Task requirements →
Write out the rows exactly as they appear, from the start of the rows down through the line containing "(x=788, y=16)", including that line.

— start of Data to process —

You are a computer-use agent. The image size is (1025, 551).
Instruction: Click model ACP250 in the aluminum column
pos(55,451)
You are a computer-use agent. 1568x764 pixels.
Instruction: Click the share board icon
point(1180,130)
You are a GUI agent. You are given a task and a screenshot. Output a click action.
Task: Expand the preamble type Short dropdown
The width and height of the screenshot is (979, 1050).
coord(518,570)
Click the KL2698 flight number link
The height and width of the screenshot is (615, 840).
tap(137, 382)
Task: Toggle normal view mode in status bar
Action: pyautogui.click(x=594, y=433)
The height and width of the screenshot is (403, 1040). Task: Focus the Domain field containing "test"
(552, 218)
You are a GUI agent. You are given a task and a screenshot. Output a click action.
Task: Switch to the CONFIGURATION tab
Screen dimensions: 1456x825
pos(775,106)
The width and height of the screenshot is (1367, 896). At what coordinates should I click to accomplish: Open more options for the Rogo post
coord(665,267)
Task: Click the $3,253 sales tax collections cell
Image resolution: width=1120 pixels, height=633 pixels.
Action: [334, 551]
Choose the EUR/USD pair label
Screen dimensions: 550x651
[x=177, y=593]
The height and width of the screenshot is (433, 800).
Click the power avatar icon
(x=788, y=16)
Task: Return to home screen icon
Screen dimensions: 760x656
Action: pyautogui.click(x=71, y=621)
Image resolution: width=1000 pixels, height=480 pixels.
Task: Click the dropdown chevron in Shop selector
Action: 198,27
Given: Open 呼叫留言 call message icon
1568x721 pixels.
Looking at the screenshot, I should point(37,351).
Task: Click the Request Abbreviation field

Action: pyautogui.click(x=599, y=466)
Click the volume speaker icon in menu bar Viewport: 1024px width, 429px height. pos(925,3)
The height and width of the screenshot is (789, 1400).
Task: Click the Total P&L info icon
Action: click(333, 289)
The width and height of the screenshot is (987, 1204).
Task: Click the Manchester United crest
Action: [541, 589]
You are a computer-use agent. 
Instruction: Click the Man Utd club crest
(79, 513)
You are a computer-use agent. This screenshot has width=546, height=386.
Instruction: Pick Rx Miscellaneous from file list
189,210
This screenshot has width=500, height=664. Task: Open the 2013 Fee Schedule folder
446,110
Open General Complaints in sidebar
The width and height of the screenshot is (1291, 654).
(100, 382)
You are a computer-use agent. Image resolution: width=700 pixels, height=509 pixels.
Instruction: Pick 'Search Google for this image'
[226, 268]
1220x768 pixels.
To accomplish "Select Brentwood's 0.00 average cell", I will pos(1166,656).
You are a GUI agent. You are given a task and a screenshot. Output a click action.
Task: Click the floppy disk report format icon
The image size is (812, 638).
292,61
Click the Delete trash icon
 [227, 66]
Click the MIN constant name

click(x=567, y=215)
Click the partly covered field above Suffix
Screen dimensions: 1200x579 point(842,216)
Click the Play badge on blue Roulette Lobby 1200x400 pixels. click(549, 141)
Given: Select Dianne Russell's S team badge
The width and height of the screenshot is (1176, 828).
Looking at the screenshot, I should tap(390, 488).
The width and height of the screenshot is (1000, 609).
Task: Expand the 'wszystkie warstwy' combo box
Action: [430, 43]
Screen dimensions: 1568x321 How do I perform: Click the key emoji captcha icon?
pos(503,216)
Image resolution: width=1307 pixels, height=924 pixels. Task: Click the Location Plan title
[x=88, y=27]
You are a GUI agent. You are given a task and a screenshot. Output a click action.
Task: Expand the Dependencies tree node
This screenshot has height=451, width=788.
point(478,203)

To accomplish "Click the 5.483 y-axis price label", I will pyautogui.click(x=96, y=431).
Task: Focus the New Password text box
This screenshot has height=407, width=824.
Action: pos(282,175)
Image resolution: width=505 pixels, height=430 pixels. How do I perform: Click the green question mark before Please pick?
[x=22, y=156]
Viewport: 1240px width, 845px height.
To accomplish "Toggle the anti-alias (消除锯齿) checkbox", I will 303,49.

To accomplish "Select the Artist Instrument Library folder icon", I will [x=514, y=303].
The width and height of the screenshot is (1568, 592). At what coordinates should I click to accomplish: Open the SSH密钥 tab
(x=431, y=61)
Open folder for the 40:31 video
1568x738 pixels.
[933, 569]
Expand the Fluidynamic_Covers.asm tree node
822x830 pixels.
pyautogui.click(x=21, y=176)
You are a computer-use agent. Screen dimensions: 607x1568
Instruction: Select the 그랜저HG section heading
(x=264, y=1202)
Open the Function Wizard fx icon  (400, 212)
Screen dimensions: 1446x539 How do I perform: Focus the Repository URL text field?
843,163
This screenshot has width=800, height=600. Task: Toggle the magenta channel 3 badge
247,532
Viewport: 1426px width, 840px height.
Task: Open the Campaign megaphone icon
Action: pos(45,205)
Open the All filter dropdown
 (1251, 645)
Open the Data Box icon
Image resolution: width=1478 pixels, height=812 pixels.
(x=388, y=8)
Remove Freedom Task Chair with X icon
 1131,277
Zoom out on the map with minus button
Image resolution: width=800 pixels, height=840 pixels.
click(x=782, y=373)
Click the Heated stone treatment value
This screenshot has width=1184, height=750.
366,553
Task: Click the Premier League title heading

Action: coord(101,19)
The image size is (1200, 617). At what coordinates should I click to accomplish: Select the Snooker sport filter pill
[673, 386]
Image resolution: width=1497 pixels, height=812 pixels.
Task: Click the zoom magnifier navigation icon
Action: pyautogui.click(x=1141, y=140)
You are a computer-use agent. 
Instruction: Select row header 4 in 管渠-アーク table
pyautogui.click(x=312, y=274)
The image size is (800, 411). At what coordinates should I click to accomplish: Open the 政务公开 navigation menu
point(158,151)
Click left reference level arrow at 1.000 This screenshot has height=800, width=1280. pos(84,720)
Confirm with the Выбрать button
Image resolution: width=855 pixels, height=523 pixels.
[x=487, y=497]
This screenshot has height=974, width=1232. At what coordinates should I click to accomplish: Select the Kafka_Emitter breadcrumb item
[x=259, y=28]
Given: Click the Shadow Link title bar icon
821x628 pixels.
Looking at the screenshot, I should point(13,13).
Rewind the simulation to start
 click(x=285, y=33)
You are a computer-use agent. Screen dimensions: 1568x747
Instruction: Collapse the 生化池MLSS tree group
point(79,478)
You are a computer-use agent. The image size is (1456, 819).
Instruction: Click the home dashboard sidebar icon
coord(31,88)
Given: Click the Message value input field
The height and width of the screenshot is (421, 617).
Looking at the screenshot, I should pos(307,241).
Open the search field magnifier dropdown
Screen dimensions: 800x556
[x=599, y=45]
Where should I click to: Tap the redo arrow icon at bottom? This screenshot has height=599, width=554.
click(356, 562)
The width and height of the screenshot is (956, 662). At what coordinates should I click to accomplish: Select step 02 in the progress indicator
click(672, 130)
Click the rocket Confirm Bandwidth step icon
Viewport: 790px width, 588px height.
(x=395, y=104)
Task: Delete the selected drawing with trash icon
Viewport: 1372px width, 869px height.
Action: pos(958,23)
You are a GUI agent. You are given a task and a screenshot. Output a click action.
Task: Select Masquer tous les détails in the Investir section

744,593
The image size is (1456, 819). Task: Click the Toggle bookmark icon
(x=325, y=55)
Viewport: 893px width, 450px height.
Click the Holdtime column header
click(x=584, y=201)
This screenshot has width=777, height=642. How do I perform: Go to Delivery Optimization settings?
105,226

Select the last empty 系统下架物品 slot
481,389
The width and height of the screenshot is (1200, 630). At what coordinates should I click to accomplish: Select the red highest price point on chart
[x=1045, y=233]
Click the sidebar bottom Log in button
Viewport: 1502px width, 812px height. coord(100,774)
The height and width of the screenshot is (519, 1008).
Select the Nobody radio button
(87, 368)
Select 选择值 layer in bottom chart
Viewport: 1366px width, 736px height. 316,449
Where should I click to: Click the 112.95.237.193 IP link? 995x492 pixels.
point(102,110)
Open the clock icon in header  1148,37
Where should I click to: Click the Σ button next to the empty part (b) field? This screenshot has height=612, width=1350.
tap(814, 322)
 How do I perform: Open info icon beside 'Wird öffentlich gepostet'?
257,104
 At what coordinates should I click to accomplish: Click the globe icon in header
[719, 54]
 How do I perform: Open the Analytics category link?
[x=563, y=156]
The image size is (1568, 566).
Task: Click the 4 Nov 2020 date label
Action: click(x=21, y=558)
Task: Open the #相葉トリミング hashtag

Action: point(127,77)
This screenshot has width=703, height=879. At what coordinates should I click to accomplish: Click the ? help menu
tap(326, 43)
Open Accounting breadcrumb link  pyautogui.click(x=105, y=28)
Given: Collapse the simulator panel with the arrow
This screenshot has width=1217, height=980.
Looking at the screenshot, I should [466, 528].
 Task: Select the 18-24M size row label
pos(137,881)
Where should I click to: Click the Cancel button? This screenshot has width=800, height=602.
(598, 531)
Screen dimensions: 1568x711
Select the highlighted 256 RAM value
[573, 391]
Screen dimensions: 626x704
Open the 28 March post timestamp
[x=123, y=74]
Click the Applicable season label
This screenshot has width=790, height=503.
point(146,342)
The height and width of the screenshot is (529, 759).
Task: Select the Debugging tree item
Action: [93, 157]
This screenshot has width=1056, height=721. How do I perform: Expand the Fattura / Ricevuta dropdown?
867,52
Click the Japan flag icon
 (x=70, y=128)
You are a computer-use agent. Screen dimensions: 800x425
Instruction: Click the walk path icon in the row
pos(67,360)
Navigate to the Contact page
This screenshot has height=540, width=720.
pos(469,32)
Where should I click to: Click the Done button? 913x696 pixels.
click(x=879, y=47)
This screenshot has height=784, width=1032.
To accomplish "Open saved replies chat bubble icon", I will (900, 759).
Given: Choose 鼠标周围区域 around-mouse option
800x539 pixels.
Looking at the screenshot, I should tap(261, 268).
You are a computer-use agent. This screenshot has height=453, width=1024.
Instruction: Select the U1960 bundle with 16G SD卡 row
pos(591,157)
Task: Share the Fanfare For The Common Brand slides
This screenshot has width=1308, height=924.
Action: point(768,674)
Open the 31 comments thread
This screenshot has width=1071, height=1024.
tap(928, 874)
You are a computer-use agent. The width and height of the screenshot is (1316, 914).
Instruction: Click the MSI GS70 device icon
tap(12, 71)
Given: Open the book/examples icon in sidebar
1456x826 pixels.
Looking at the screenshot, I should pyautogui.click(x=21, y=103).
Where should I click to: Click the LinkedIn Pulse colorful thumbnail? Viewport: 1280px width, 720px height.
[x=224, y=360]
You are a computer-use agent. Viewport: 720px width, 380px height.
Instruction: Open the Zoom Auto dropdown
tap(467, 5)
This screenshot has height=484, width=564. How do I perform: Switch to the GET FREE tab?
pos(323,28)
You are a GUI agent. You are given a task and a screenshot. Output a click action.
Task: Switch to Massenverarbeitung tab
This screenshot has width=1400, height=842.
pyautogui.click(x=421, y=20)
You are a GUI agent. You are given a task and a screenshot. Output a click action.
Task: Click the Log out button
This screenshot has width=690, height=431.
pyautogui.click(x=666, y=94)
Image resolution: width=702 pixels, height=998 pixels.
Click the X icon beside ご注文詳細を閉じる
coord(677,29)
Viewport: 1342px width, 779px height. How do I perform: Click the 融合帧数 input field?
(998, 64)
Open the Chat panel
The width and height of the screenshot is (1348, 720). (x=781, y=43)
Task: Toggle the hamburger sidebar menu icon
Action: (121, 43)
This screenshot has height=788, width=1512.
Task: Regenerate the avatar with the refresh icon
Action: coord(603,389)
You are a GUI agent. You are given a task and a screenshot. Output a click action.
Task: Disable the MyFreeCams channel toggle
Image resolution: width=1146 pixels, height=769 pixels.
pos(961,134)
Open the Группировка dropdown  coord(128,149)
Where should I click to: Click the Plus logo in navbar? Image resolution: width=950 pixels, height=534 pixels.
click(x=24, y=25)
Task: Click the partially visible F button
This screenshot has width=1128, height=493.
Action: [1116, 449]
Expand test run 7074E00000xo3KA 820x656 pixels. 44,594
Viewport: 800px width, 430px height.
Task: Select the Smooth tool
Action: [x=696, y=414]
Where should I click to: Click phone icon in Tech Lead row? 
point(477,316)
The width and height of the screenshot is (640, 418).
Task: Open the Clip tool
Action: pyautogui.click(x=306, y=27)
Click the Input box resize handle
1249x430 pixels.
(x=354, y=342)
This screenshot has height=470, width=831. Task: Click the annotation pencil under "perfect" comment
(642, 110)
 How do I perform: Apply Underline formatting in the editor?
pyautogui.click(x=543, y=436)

— end of Data to process —

Solution to this task →
You are a computer-use agent. The image size is (1025, 551).
Instruction: Click model ACP250 in the aluminum column
pos(55,451)
You are a computer-use agent. 1568x764 pixels.
Instruction: Click the share board icon
point(1180,130)
You are a GUI agent. You are given a task and a screenshot. Output a click action.
Task: Expand the preamble type Short dropdown
The width and height of the screenshot is (979, 1050).
coord(518,570)
Click the KL2698 flight number link
The height and width of the screenshot is (615, 840).
tap(137, 382)
Task: Toggle normal view mode in status bar
Action: pyautogui.click(x=594, y=433)
The height and width of the screenshot is (403, 1040). Task: Focus the Domain field containing "test"
(552, 218)
You are a GUI agent. You are given a task and a screenshot. Output a click action.
Task: Switch to the CONFIGURATION tab
Screen dimensions: 1456x825
pos(775,106)
The width and height of the screenshot is (1367, 896). At what coordinates should I click to accomplish: Open more options for the Rogo post
coord(665,267)
Task: Click the $3,253 sales tax collections cell
Image resolution: width=1120 pixels, height=633 pixels.
Action: [334, 551]
Choose the EUR/USD pair label
Screen dimensions: 550x651
[x=177, y=593]
The height and width of the screenshot is (433, 800).
Click the power avatar icon
(x=788, y=16)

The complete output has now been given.